Our study has certain other limitations. The study interviewed only those participants who gave consent to be interviewed and were therefore more likely to be satisfied with the service on offer. Furthermore, the relatively small sample size (N = 119) limited the extent of statistical analysis that could be performed. However, the study on satisfaction amongst the participants was carried out by an independent interviewers and not employees of TEDHA. The confounding effect resulting from the presence of the study investigators within the laboratory on the laboratory staff, potentially influencing their behaviour and practice is another limitation. However, space and human resources were limited, and interviewing the patients in the laboratory premises was the only pragmatic method. For logistic reasons we were able to conduct this study in just one of the four districts where TEDHA’s intervention strategies were in place. While acknowledging that there could be variation in the results of these interventions in the other districts due to a variety of factors, our study did focus on the region most severely affected by the war, thus showing the effectiveness of such strategies in a post-conflict zone. Another limitation of this study is that we did not obtain details of gender or ethnicity of all patients presenting to OPDs with fever, as it was not logistically feasible.

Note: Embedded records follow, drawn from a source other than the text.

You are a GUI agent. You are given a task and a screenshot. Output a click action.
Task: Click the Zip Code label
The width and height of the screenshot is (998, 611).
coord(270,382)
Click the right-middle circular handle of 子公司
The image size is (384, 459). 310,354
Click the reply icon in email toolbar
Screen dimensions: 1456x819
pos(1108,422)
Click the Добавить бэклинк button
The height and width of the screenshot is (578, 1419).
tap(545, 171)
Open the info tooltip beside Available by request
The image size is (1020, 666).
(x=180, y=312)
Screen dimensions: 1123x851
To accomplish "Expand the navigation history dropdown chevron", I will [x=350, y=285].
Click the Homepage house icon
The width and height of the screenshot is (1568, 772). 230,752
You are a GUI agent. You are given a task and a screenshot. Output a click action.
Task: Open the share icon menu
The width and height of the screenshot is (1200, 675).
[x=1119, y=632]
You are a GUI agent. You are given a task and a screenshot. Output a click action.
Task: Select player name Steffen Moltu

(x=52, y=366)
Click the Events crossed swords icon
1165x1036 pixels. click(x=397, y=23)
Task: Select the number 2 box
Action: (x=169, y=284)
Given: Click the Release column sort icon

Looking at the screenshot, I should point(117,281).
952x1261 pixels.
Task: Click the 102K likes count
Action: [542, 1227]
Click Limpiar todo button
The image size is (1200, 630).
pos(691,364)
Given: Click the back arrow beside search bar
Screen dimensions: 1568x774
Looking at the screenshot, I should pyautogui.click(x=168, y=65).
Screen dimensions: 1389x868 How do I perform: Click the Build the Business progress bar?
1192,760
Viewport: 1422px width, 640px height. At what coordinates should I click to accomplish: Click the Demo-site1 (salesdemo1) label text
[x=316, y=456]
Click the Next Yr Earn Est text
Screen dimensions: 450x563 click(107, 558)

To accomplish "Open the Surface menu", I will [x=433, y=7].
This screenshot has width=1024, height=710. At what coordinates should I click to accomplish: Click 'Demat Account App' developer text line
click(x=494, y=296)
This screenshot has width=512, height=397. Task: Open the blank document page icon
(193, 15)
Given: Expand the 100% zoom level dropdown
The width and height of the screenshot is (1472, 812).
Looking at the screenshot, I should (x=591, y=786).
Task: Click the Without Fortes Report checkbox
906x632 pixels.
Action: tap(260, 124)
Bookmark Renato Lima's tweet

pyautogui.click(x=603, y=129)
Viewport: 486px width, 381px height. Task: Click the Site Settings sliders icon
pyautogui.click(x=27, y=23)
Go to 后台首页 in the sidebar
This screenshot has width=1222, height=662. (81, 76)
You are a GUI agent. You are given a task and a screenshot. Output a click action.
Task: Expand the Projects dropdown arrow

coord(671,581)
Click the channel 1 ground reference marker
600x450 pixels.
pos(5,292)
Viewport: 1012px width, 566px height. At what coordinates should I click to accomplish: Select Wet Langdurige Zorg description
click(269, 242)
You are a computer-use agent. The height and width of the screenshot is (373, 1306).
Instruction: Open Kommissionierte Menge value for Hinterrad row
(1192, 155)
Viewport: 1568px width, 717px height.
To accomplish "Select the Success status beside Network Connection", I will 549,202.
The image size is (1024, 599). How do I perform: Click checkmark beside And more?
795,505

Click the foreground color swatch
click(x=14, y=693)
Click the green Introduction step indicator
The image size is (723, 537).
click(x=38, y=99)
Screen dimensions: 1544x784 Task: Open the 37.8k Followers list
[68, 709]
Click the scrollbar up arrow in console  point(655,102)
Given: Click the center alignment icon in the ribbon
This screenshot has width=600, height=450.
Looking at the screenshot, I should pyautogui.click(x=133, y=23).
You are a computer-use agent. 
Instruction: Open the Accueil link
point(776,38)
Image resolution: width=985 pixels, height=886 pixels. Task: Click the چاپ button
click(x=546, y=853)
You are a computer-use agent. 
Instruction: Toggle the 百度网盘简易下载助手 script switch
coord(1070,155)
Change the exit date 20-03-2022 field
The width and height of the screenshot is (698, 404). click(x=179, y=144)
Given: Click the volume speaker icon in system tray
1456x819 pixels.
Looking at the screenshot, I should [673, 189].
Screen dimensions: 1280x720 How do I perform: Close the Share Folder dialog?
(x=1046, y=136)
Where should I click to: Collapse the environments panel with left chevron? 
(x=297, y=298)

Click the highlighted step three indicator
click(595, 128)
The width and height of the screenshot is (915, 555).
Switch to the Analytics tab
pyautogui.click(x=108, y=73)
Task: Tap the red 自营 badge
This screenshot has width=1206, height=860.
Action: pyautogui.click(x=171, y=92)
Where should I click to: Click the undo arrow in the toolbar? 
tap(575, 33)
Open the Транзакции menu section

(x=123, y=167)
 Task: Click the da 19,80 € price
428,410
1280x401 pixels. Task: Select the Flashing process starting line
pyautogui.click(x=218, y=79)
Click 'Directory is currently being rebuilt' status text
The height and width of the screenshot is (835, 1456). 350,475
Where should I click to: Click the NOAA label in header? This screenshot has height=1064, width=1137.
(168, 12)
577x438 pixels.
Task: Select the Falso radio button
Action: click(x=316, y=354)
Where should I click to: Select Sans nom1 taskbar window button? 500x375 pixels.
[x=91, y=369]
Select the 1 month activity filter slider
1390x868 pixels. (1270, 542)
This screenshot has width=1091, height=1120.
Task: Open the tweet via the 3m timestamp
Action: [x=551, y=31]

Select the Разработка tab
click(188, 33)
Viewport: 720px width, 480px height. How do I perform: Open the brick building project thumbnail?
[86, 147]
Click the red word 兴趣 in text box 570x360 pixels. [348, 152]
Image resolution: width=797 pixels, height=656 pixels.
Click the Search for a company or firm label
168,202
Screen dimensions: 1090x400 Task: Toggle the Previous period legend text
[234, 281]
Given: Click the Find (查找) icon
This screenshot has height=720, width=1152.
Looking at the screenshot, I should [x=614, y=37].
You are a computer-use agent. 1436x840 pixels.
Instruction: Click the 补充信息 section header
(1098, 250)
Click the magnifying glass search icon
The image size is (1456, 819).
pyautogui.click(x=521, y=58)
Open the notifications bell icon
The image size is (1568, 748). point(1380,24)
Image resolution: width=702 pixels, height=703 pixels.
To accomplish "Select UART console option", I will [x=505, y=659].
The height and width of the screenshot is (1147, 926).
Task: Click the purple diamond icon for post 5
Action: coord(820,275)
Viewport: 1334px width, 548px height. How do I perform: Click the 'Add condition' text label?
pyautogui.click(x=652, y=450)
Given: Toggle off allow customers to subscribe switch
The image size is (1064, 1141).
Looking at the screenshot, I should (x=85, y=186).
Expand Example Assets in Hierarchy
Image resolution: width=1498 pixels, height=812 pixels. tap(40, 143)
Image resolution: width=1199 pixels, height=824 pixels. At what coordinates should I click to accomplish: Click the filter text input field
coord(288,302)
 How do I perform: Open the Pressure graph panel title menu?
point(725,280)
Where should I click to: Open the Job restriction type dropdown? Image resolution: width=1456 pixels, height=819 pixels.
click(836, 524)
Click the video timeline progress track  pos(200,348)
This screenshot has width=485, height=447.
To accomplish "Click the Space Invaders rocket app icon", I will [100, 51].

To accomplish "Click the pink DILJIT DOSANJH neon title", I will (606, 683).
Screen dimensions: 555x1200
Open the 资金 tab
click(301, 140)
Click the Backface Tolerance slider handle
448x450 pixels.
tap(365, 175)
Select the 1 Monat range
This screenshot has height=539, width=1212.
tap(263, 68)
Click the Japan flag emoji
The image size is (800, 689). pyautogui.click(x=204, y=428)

Overall, this study highlights how the private sector can contribute in a number of ways to supplement national health programmes as this is the first time in Sri Lanka that the private sector has successfully established malaria diagnostic facilities free of charge in government hospitals for malaria diagnosis. It is well known that, in some situations, the private sector has a better capacity and ability to reach populations and provide services which cannot be accomplished by government or civil society. Areas in which the private sector can contribute include the provision of technical expertise, human resources development, strengthening health information systems and ensuring that other critical gaps are addressed. This role becomes more important in countries in which the private sector is a major player in the delivery of health care.

Conclusions

Malaria is considered low on the differential diagnosis in patients with fever by HCPs, resulting in low levels of referral for malaria screening, even in previously high malaria endemic areas in Sri Lanka. We postulate that this is due to the sharp decline in the incidence of malaria seen in these areas during the recent past. However, a low threshold for referral for malaria screening is essential in the push towards malaria elimination, and also to prevent a resurgence of the disease. Creating awareness among healthcare personnel on importance of close surveillance as well as building up liaison between medical and laboratory staff is of utmost value in achieving close parasitological surveillance. Private sector run malaria diagnostic services within government hospitals are viable and effective, especially where government sector is unable to accomplish required standards on its own. Good patient satisfaction ratings on their services help to maintain better uptake of the facilities by the patients. In a country on the brink of eliminating malaria, intensive surveillance is essential to prevent a resurgence of the disease.